**What you should do:**
Match on the string "Given" in the entries below and return every matching line.

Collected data
________________________
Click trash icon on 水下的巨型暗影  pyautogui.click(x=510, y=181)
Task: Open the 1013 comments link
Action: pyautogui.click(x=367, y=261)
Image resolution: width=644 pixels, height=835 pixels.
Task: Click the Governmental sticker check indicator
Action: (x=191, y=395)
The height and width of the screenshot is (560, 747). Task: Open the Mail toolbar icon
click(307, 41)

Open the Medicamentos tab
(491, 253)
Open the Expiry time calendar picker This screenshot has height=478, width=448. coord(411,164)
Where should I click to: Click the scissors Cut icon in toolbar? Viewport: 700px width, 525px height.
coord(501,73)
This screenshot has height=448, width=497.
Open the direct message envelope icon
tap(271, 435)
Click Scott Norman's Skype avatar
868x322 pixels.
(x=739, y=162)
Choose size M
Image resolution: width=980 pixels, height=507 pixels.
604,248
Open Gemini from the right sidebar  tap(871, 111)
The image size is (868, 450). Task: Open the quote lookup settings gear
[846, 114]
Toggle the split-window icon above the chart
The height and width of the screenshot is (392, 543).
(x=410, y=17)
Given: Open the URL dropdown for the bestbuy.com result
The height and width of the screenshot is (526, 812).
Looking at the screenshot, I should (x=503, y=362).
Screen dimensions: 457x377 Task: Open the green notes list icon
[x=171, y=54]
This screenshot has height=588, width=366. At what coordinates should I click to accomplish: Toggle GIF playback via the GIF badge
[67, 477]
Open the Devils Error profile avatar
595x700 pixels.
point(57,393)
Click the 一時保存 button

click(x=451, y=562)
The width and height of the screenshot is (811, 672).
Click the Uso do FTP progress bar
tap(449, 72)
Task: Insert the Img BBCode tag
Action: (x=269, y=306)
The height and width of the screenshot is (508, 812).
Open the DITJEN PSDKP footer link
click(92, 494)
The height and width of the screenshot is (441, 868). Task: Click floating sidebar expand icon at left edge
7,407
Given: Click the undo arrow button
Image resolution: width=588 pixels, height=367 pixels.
________________________
**Finished exercise:**
Given: Open the URL dropdown for the bestbuy.com result
Given: Click the undo arrow button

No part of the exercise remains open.